*AIM OF THE TASK*. The records that follow should be copied in full, exactly as they read.

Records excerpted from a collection
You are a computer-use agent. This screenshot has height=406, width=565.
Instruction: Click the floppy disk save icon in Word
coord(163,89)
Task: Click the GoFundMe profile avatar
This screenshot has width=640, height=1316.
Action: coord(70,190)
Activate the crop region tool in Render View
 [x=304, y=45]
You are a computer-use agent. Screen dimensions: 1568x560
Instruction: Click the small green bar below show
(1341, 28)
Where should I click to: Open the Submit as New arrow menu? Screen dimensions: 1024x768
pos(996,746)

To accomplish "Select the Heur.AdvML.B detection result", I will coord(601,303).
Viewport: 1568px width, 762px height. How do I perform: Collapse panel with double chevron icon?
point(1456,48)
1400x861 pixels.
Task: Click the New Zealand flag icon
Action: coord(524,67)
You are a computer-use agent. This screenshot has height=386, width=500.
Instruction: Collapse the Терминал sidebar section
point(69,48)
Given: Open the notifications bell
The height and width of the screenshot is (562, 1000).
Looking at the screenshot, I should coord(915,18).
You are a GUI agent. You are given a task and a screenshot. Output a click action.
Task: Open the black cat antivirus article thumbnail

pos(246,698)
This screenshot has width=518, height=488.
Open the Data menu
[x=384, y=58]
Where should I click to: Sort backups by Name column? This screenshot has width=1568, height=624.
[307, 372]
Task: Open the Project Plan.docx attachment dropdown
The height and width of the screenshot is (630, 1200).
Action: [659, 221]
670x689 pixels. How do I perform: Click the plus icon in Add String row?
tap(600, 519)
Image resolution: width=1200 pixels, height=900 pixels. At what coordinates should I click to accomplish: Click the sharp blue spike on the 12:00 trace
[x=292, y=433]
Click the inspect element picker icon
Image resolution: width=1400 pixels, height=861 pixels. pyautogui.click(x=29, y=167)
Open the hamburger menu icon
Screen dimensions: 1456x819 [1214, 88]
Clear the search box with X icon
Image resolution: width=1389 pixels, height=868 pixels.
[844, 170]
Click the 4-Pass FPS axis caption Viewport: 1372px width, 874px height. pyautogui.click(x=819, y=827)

*REPLY*.
You are a computer-use agent. This screenshot has height=406, width=565.
Instruction: Click the floppy disk save icon in Word
coord(163,89)
Task: Click the GoFundMe profile avatar
This screenshot has width=640, height=1316.
Action: coord(70,190)
Activate the crop region tool in Render View
 [x=304, y=45]
You are a computer-use agent. Screen dimensions: 1568x560
Instruction: Click the small green bar below show
(1341, 28)
Where should I click to: Open the Submit as New arrow menu? Screen dimensions: 1024x768
pos(996,746)

To accomplish "Select the Heur.AdvML.B detection result", I will coord(601,303).
Viewport: 1568px width, 762px height. How do I perform: Collapse panel with double chevron icon?
point(1456,48)
1400x861 pixels.
Task: Click the New Zealand flag icon
Action: coord(524,67)
You are a computer-use agent. This screenshot has height=386, width=500.
Instruction: Collapse the Терминал sidebar section
point(69,48)
Given: Open the notifications bell
The height and width of the screenshot is (562, 1000).
Looking at the screenshot, I should coord(915,18).
You are a GUI agent. You are given a task and a screenshot. Output a click action.
Task: Open the black cat antivirus article thumbnail

pos(246,698)
This screenshot has width=518, height=488.
Open the Data menu
[x=384, y=58]
Where should I click to: Sort backups by Name column? This screenshot has width=1568, height=624.
[307, 372]
Task: Open the Project Plan.docx attachment dropdown
The height and width of the screenshot is (630, 1200).
Action: [659, 221]
670x689 pixels. How do I perform: Click the plus icon in Add String row?
tap(600, 519)
Image resolution: width=1200 pixels, height=900 pixels. At what coordinates should I click to accomplish: Click the sharp blue spike on the 12:00 trace
[x=292, y=433]
Click the inspect element picker icon
Image resolution: width=1400 pixels, height=861 pixels. pyautogui.click(x=29, y=167)
Open the hamburger menu icon
Screen dimensions: 1456x819 [1214, 88]
Clear the search box with X icon
Image resolution: width=1389 pixels, height=868 pixels.
[844, 170]
Click the 4-Pass FPS axis caption Viewport: 1372px width, 874px height. pyautogui.click(x=819, y=827)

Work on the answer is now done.